• Recorded data
***

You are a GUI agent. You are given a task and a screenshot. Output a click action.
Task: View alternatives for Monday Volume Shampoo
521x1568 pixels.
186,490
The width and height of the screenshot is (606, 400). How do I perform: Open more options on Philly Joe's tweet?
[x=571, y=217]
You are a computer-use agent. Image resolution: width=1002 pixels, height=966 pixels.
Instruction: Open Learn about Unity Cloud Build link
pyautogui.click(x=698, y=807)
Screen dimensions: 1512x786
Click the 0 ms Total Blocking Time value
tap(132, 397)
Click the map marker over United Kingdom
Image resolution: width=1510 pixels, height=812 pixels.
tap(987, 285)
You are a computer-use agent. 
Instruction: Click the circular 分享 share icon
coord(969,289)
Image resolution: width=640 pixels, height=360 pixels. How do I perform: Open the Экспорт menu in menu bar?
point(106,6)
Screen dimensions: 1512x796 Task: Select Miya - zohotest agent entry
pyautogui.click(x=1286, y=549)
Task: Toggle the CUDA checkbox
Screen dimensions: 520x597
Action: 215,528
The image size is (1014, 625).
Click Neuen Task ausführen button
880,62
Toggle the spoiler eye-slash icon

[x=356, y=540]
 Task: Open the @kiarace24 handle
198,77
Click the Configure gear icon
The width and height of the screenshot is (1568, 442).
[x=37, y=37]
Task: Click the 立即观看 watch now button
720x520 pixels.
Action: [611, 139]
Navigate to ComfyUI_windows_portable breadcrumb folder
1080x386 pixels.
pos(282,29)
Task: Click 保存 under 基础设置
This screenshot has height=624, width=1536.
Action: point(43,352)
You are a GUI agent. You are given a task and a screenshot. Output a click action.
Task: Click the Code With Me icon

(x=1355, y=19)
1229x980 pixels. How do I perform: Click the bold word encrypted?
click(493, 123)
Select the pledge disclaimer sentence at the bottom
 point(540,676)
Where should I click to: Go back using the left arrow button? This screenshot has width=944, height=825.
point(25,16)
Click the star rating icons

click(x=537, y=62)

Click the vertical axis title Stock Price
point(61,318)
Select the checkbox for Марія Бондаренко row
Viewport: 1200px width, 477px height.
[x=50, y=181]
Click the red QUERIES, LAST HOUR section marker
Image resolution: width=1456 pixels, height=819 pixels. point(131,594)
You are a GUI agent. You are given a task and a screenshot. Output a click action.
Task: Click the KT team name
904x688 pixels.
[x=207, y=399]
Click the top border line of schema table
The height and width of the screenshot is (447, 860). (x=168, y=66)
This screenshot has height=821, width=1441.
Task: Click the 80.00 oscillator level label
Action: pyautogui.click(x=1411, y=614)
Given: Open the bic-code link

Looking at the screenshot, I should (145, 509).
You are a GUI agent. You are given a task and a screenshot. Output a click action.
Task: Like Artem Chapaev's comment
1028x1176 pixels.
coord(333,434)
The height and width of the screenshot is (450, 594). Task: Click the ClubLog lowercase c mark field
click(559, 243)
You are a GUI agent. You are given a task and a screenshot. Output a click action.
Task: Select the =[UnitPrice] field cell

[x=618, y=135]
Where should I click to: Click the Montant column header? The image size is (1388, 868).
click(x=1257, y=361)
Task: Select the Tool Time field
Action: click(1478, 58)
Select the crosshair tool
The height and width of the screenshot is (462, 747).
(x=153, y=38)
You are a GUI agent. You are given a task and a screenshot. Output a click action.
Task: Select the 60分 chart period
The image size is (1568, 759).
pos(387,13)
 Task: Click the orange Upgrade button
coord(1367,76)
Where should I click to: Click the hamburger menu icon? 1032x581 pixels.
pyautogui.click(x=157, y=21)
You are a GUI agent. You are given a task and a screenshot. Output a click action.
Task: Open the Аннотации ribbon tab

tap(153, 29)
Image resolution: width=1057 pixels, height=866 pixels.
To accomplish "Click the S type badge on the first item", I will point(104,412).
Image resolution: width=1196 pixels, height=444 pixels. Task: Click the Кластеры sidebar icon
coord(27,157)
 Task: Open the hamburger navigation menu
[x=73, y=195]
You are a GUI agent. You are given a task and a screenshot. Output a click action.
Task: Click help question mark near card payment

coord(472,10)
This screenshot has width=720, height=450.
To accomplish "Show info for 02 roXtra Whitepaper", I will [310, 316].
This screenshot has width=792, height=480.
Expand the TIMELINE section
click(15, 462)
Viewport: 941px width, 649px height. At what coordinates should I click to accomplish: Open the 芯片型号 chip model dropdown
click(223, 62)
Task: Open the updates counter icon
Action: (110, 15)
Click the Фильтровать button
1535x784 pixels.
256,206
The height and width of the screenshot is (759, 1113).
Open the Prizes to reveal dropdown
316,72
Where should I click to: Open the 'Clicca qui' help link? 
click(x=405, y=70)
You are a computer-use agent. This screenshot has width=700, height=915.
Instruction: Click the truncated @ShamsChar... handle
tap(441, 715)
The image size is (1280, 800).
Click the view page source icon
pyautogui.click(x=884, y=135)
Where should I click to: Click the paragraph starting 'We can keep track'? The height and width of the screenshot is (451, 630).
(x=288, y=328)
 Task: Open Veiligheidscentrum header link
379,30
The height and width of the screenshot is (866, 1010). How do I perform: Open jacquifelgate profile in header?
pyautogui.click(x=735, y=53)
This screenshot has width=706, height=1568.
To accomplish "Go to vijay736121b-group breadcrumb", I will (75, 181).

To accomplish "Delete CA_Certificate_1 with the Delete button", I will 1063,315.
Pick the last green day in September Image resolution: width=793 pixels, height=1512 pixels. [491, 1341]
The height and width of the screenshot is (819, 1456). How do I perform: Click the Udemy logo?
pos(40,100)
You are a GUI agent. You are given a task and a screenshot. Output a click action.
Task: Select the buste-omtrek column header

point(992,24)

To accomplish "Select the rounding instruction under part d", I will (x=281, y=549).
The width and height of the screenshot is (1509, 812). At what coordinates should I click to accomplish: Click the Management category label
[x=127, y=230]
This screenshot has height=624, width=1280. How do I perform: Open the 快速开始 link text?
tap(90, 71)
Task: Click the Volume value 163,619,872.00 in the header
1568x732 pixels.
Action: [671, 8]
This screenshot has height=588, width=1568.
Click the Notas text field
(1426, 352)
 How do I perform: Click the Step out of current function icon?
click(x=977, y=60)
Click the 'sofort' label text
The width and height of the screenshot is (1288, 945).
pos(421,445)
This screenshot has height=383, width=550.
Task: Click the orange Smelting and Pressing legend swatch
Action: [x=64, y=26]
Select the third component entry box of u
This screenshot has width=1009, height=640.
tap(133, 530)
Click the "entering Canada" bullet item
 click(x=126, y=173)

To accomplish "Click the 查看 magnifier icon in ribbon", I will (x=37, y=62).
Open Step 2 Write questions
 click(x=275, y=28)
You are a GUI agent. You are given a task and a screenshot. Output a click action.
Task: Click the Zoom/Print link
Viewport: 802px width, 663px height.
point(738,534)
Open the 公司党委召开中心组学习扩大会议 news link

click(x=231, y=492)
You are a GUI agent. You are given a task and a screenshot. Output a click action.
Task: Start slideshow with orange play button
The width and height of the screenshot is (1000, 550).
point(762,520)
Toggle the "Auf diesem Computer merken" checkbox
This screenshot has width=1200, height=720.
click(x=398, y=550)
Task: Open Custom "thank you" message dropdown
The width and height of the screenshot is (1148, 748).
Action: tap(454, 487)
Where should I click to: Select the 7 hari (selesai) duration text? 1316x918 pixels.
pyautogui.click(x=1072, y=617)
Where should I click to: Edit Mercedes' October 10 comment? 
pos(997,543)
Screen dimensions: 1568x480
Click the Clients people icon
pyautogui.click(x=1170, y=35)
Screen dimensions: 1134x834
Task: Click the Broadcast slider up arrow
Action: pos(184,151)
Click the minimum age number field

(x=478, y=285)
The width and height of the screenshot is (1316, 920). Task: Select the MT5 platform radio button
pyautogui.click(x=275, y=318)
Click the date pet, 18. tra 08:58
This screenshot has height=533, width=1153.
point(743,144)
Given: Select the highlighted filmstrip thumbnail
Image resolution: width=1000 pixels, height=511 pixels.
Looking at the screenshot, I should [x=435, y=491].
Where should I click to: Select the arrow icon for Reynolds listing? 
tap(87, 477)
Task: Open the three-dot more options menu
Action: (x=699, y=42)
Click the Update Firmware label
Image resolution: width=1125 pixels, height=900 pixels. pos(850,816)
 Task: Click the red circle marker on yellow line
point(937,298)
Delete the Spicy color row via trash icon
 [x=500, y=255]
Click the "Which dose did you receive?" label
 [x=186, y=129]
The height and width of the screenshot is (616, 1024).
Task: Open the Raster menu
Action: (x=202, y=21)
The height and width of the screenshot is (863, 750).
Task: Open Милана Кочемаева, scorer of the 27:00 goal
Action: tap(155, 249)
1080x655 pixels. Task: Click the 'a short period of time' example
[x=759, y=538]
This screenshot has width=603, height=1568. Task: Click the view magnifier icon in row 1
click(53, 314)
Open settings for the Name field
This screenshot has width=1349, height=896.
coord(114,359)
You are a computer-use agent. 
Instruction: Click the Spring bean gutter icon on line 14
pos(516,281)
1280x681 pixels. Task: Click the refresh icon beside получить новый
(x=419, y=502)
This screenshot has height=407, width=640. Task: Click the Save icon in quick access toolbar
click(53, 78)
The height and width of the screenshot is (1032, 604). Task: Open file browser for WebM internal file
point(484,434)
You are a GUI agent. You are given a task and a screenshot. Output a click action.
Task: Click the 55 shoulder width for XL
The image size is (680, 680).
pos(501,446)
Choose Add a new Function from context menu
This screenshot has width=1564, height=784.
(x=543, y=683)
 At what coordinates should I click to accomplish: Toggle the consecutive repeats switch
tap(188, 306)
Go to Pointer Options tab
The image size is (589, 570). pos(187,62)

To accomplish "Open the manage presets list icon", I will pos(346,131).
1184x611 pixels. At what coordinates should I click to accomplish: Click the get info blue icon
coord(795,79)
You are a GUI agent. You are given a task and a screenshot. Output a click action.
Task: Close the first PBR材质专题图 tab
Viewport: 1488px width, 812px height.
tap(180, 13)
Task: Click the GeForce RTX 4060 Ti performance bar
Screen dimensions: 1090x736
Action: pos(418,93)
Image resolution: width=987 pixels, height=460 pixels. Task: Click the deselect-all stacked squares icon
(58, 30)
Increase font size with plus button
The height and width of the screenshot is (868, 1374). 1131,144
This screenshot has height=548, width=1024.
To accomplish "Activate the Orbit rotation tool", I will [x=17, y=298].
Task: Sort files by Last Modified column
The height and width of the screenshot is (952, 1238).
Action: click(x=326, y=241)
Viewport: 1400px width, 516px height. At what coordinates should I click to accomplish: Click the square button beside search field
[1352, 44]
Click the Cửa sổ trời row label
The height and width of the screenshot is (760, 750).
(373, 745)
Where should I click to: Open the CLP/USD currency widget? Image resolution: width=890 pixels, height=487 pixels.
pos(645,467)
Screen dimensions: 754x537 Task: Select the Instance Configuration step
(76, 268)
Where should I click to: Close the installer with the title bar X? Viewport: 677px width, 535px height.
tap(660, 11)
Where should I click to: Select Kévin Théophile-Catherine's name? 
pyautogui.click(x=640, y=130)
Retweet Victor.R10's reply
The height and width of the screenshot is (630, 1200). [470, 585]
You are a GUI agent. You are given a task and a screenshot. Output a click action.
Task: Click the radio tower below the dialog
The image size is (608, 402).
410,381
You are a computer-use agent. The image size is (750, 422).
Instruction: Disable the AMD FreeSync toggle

***

• REQUIRED WORK
The answer should be a number alone: the count of lines in the records that hold the word "Volume".

• EXERCISE OUTPUT
2